Friedhofer, as Rozsa discovered, lambasted the studio system and ridiculed his own significance within the industry. He had serious issues concerning his own self worth, and grew increasingly morose and cynical. He turned ever frequently to alcohol as a temporary cure for his depression and, during these bouts with feelings of inadequacy, became sadly impossible to reach. Rozsa told me that he had often tried to bolster Friedhofer’s sense of worth by commiserating with him, and reminding him of his many successes but that Friedhofer simply refused to accept his value and importance as an artist. Finally, it grew too painful to broach the subject. If Friedhofer felt more comfortable in his escalating self flagellation, there was little that Rozsa could do to lift him out of it. He couldn’t allow his own positive attitude to be pulled down by someone who could only continue to wallow in self pity and emotional suicide.
A year later, I decided to try to track Friedhofer down and attempt to repay the gift of beauty he had bestowed upon my life. I found his address and wrote him a long, loving letter of genuine admiration for his work and artistry. In late February, 1980, I received a reply written on an old, rickety typewriter. The page appeared stained with tears. The letter remains one of the most treasured pieces of correspondence that I’ve ever received. If I may, I’d like to share it with you.

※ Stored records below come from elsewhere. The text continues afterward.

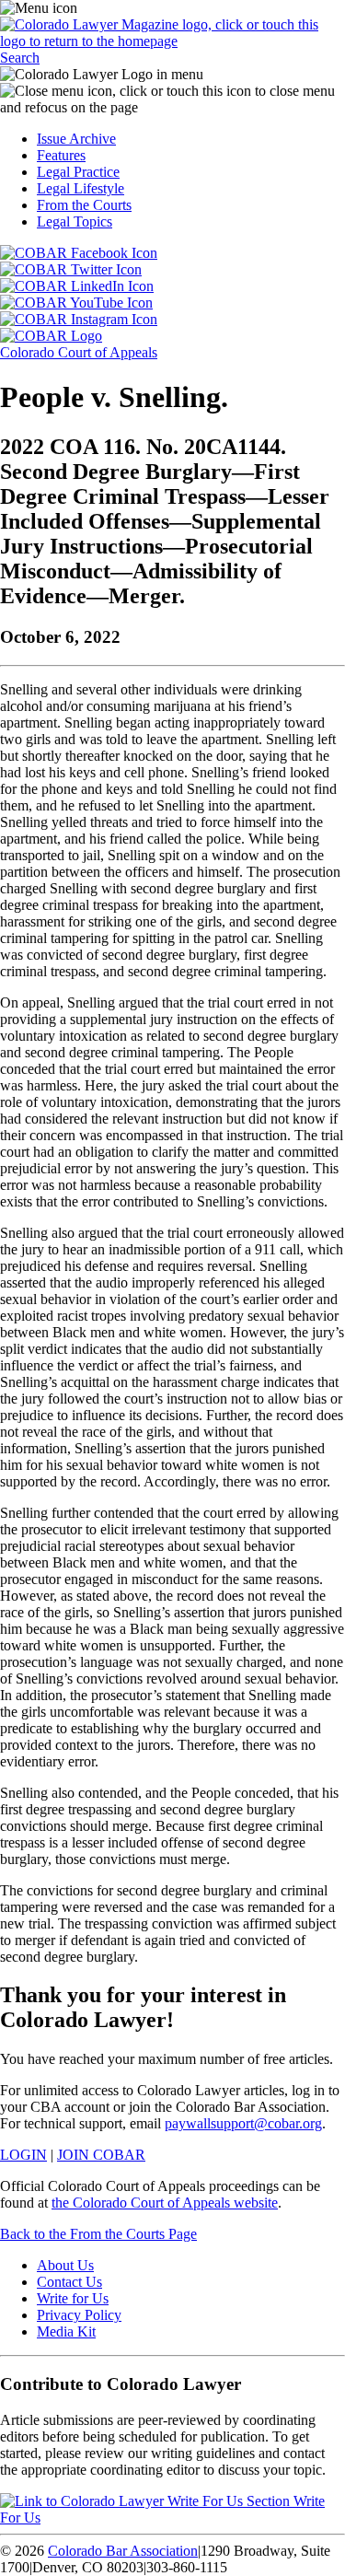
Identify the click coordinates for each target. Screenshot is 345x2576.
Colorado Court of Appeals (78, 352)
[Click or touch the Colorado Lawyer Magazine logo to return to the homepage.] (172, 41)
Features (61, 155)
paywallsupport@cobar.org (243, 2123)
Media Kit (66, 2331)
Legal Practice (78, 172)
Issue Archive (76, 138)
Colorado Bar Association (123, 2551)
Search (20, 57)
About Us (65, 2265)
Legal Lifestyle (80, 188)
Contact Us (69, 2282)
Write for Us (73, 2298)
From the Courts (84, 205)
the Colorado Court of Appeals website (165, 2202)
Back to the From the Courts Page (98, 2234)
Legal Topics (74, 221)
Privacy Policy (79, 2315)
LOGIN (23, 2154)
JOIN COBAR (101, 2154)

–Steve Vertlieb, 28 November 2022
The letter from Friedhofer:
2/28/1980
My Dear Steve Vertlieb:-
Thanks no end for your generous letter as well as for your review of ‘The Best Years’ album (plus mini-biography, in the #2 issue of Cinemacabre’) and I must beg your forgiveness for my seemingly laggard response. Fact is, I am just now recovering from a series of tiresome ailments which have kept me under wraps and out of circulation for the past two years. Now that I’m feeling somewhat better I find myself confronted by an accumulation of unanswered correspondence which simply must be attended to,-hence the relative brevity of this rejoinder…..

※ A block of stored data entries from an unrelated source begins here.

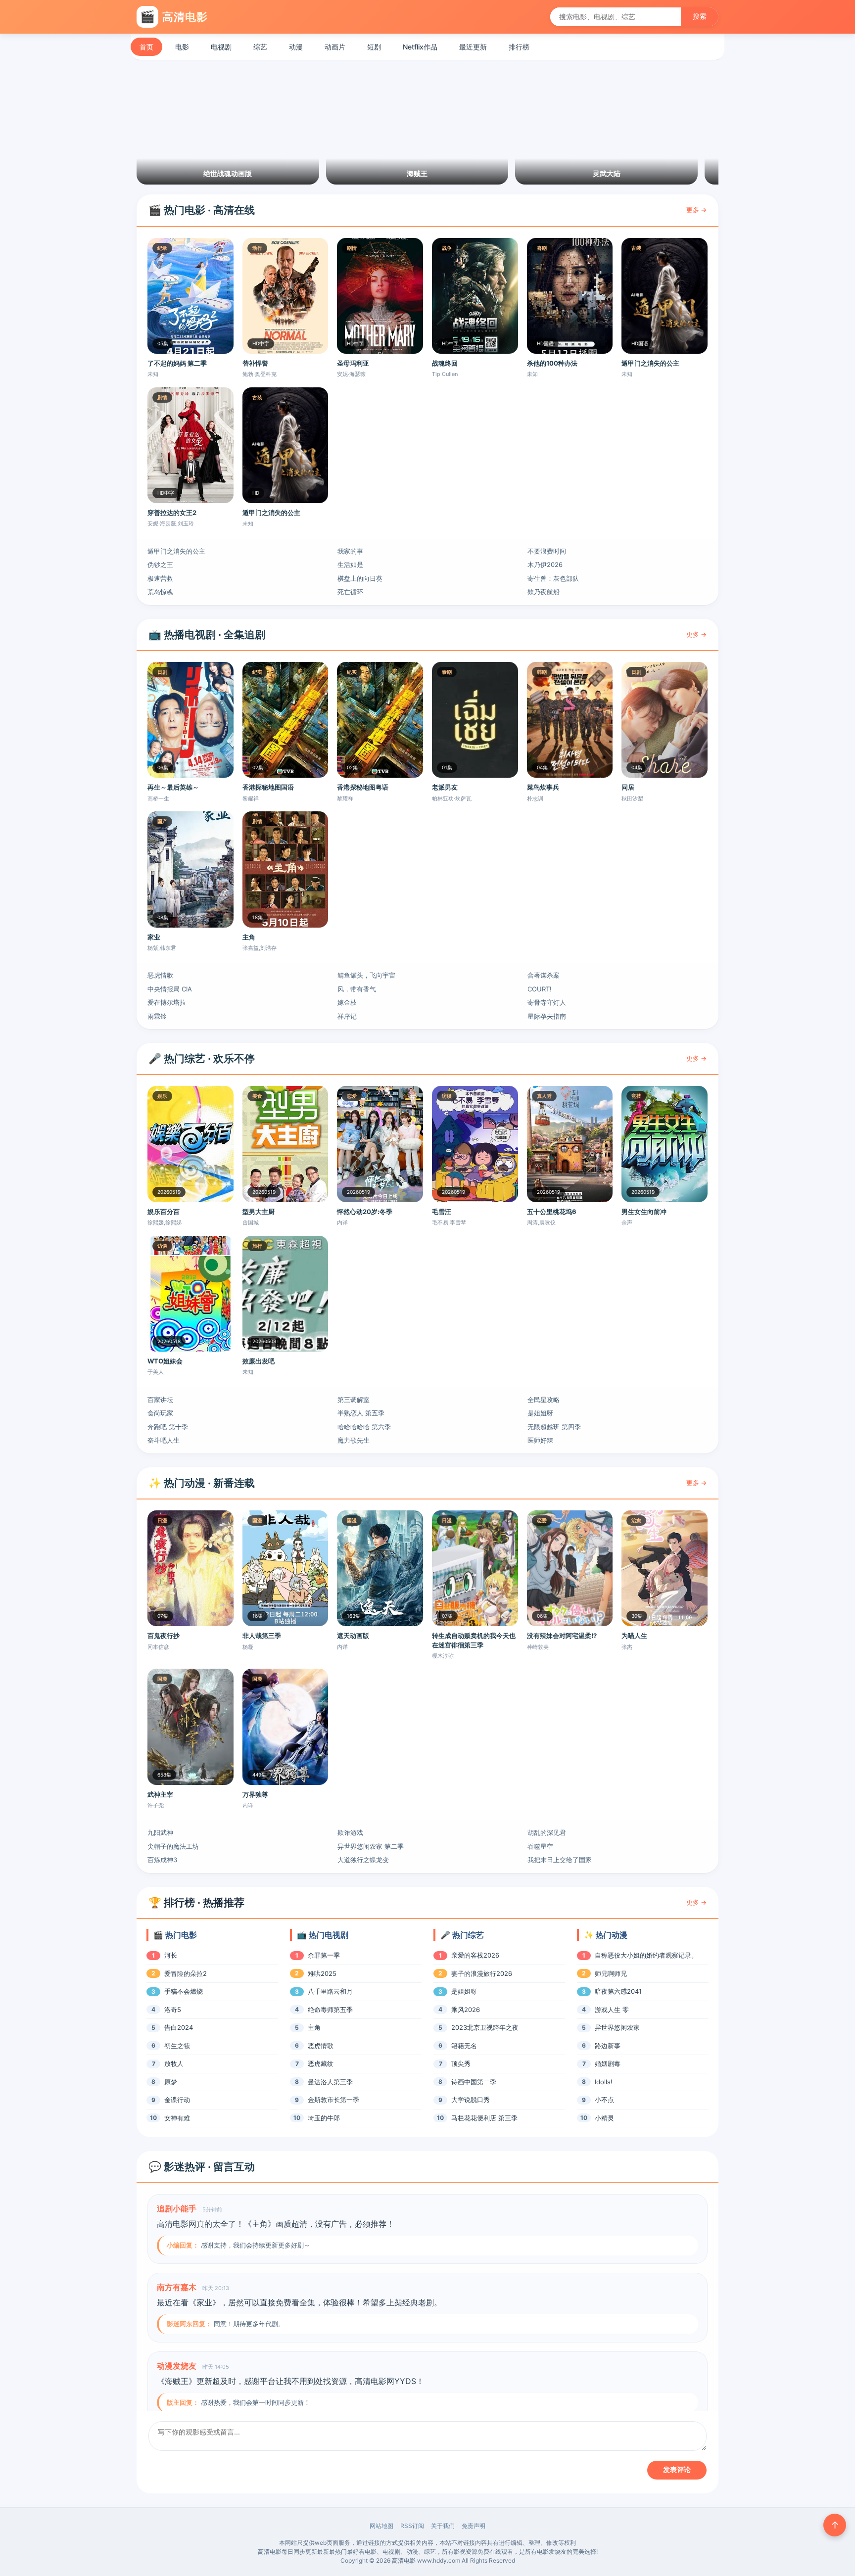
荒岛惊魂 (160, 592)
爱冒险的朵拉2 (185, 1973)
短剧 (374, 47)
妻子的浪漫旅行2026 (481, 1973)
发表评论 (677, 2470)
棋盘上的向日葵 (359, 578)
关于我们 (443, 2525)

Your words about my being ‘an authentic original in a world of smugly defiant carbon copies’ I find highly reassuring. Something over a half-century of involvement with films and film music tends to breed considerable uncertainty, particularly since that involvement has always been born of economic necessity; not aesthetic conviction. Consequently, the fact that you have singled out a number of my scores as being perhaps something more than merely expensive background noise is, to say the least, heartening; that I’ve perhaps not sold myself down the river. At least not entirely. The fact that the score for ‘The Barbarian and the Geisha’,- a far from box-office stand-out, got across to you as having not inconsiderable merit in its own right did much to dispel my doubt as to whether anyone actually listens to film music. Evidently you do, and for this assurance I am immeasurably grateful.
Yours, with warmest good wishes,-
Hugo Friedhofer
Never cease eating up anything to do with this film and score. Pop finally returned home from the Pacific a few months after VJ Day, tracked down the coed who was some other soldier boy’s date from that night whenever and married her November, ’46 in New York. Best Years opened up in Manhattan the next week!
Great to connect once again, Roger.
Best Years of our Lives Musical Score is one of the finest of all time. It did capture the America Moment post 1945 – uncertain future of return Vets with big problems that went by for so long unnoticed. Friedhofer’s score fit the movie and the times perfectly and your description is pretty near perfect. Friedhofer was a genius – thank you for this informative post.